Un début de carrière difficile
On peut croire par sa bonhomie et sa légèreté que tout a toujours été simple dans la vie d'Alain Souchon, mais ce fut loin d'être le cas. Sa jeunesse fut même difficile, marquée par la mort de son père biologique Pierre Souchon en 1959 dans un accident de voiture (né Alain Kienast, il adoptera le nom de famille du second époux de sa mère) et une enfance très peu portée sur les études. Élève dissipé et distrait, il est même envoyé en pension, puis dans un lycée français en Angleterre, où il n'étudiera pas et vivra de petits boulots. Son échappatoire : la poésie, et la chanson bien sûr. À son retour en France, il tente de faire carrière sur Paris, mais le résultat n'est guère concluant. Le talent de sa plume est indéniable, mais rien n'y fait : en 1972, l'année de naissance de son fils Pierre, il sort trois premiers 45 tours chez Marconi : "Je suis un voyageur", "Un coin de solitude" et "Et demain sera un autre jour". Mais aucun ne rencontre le succès.

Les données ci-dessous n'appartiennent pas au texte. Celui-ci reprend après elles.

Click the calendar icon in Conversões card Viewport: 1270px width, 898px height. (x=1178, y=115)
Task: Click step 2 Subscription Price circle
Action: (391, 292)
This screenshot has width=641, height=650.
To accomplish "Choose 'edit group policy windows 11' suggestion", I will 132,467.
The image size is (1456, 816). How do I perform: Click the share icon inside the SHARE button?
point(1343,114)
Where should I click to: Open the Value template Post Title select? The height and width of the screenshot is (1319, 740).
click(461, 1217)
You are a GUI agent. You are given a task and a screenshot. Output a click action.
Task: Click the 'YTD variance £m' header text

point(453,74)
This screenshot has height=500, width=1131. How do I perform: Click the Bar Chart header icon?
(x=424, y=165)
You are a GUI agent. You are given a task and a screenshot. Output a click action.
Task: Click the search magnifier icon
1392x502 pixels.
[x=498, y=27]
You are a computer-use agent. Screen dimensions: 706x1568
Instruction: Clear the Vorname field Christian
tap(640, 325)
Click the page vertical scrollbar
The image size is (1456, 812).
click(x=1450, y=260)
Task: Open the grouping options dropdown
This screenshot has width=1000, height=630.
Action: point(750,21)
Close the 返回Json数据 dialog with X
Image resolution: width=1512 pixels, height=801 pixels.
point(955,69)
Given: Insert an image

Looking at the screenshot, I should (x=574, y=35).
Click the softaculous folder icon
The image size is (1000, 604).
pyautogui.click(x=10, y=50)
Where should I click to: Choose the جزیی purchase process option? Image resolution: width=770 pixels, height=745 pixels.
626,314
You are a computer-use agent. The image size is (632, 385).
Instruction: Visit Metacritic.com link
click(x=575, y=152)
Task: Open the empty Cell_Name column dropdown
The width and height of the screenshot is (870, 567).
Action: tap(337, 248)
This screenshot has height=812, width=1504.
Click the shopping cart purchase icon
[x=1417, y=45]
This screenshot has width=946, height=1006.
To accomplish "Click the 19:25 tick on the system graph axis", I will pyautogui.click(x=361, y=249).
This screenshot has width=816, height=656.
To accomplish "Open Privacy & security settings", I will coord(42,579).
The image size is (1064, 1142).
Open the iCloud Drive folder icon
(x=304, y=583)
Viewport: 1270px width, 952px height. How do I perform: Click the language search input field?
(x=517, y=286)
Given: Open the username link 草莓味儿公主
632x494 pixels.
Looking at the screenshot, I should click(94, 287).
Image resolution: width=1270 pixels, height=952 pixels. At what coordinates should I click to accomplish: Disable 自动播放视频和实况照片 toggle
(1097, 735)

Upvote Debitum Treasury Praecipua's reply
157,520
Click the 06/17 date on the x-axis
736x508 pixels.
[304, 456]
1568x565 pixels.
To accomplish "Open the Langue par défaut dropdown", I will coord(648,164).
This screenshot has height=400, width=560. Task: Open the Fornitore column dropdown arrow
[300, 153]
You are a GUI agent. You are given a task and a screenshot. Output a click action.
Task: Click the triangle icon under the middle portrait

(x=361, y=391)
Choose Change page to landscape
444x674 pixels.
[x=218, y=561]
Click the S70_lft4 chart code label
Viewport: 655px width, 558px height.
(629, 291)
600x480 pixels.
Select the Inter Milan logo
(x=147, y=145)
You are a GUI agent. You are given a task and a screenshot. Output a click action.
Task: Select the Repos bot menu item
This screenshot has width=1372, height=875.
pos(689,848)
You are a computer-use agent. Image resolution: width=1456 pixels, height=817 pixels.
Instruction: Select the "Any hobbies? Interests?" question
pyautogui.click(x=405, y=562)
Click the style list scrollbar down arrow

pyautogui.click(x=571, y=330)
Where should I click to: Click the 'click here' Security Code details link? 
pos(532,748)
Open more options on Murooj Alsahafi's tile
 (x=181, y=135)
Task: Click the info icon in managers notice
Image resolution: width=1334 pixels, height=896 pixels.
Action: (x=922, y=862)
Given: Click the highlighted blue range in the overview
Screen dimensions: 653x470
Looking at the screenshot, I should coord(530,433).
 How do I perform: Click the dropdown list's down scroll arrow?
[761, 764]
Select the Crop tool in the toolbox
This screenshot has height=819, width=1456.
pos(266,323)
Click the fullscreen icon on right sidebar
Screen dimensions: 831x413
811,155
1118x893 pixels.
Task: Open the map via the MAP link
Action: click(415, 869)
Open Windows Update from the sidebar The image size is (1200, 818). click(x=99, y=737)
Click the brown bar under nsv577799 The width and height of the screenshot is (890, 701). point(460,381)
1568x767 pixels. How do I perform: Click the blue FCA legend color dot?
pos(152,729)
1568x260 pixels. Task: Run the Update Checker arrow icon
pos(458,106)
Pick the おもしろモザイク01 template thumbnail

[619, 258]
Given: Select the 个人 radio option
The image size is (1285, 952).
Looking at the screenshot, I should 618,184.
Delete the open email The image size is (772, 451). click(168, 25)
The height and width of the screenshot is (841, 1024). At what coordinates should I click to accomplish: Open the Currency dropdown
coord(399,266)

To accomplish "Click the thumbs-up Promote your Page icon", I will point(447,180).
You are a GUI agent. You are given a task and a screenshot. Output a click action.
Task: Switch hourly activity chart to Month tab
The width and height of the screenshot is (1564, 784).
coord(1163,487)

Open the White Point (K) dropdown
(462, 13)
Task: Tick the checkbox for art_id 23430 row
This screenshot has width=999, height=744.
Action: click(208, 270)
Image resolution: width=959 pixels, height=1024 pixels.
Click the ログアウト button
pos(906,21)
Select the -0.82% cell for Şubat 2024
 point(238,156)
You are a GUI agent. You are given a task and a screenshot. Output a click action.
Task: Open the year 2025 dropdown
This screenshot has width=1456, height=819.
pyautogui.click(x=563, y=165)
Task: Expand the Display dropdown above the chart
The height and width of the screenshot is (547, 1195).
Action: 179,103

Une rencontre déterminante
Touché par de sérieuses difficultés financières, Alain Souchon pense sérieusement à quitter Paris avec son épouse Françoise Villechevrolle et son fils. Il essaie alors d'écrire des textes pour d'autres artistes et pouvoir payer ses dettes. Parmi ces textes, un se détache du lot pour le chanteur : "L'Amour 1830", une ballade romantique qu'il avait écrite au cours d'un voyage en train à son retour d'Angleterre. Le texte, pense-t-il, correspondrait parfaitement à un chanteur de charme et Souchon en a un particulièrement en tête : Frédéric François, qui connaît à l'époque ses premiers grands succès publics. Mais Souchon ne parvient pas à contacter son homologue, bien qu'il chante de temps en temps le titre dans les petites salles parisiennes où il se produit. C'est alors qu'intervient une rencontre déterminante : la route d'Alain Souchon croise alors celle du producteur Bob Socquet, directeur artistique de RCA Records. Socquet tombe sous le charme de la chanson et pour lui pas de doute, c'est à Souchon lui-même de l'interpréter.
Le début du succès
Socquet propose alors à Souchon un pari pour propulser "Amour 1830" et sa carrière par la même occasion. Il l'inscrit à un concours de chant très populaire à l'époque, celui de la Rose d'Or d'Antibes, qui avait les années précédentes consacré des noms comme Jean-Jacques Debout, Michel Polnareff ou Gérard Lenorman. L'intuition du producteur s'avérera payante : le titre est un franc succès et remporte le prix spécial de la critique et celui du public. Le potentiel du morceau est là, mais les choses ne font que commencer : Bob Socquet signe Souchon chez RCA pour produire son premier album. Mais si le chanteur s'avère déjà un excellent parolier, il a beaucoup plus de mal à trouver les mélodies pour les interpréter. En quête d'un bon arrangeur, Bob Socquet se tourne vers l'un des autres jeunes talents signés chez RCA, un certain Lucien Voulzy, qui ne s'appelle pas encore Laurent. Ce sera la rencontre d'une carrière, d'une vie même, ainsi que l'acte de naissance de la plus célèbre amitié de la chanson française. Ensemble, Souchon et Voulzy fignolent l'album du premier, dont le titre donnera un premier single qui éclipsera quelque peu avec le temps la renommée d'"Amour 1830" : "J'ai dix ans".